## Assignment
Below are some entries. Work out how many of their lines hold the word "heart", and write that number alone.

#### Stored data

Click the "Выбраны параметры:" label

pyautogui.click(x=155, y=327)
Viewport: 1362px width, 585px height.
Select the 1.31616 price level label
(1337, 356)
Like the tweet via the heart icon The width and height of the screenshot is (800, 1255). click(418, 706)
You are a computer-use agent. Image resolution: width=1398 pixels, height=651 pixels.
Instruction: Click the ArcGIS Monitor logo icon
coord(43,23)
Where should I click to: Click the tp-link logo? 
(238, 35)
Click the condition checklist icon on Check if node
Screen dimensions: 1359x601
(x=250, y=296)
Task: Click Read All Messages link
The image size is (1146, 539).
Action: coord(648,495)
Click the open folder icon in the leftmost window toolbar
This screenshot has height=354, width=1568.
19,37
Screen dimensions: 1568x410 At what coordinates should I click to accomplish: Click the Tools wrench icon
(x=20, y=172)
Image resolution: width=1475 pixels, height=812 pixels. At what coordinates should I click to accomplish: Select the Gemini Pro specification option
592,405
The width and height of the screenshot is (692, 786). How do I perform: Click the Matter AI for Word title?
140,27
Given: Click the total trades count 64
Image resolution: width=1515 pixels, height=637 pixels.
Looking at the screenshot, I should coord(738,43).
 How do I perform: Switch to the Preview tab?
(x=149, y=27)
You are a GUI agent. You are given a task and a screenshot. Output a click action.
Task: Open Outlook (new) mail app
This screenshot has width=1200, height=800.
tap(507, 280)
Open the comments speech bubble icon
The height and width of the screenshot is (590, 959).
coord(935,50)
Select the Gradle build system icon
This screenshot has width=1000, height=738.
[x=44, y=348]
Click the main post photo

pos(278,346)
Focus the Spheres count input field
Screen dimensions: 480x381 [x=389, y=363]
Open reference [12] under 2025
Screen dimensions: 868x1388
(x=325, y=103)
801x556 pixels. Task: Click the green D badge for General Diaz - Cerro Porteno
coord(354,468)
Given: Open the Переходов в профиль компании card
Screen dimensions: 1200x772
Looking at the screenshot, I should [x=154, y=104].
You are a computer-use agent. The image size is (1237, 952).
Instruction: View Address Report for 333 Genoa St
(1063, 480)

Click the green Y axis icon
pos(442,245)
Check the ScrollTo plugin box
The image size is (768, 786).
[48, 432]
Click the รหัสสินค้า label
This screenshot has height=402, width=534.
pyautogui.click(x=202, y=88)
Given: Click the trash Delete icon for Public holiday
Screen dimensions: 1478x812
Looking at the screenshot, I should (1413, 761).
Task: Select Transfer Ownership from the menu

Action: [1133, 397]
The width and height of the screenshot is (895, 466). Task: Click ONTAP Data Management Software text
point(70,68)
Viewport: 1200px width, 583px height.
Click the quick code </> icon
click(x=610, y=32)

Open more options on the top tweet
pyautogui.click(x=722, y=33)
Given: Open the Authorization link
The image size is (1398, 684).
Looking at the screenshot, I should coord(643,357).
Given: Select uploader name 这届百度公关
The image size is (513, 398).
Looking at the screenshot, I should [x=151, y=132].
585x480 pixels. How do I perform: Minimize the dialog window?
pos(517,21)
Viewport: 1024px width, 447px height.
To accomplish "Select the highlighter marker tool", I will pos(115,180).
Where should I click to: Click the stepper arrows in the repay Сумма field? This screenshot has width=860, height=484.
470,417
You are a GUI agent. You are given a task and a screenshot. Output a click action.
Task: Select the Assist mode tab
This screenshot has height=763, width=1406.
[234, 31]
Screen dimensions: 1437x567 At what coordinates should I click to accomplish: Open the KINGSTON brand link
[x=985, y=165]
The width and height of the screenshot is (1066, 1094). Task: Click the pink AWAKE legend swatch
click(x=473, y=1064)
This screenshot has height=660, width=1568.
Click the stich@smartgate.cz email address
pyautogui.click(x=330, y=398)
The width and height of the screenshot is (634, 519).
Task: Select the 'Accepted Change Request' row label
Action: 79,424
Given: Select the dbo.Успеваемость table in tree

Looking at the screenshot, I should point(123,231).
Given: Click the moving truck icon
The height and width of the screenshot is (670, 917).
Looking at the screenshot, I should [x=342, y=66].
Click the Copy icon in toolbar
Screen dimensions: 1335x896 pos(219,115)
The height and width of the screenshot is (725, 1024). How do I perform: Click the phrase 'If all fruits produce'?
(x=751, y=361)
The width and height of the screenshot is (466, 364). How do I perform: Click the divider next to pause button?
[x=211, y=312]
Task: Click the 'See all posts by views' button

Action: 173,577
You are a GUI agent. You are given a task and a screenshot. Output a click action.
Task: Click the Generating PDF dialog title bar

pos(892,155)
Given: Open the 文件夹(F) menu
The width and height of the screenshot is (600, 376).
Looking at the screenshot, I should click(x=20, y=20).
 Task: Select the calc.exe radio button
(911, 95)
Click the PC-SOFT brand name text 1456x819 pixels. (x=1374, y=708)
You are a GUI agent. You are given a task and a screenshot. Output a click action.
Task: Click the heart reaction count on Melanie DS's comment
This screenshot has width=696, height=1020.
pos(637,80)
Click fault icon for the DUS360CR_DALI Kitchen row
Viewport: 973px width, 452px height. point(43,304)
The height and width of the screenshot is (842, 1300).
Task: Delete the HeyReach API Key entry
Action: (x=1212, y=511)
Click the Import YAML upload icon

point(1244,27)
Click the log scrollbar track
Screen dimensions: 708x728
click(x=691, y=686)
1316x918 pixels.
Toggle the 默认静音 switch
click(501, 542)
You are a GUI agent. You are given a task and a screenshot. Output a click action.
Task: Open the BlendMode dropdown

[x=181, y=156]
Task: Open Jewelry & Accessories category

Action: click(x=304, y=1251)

########

## Output for this exercise
2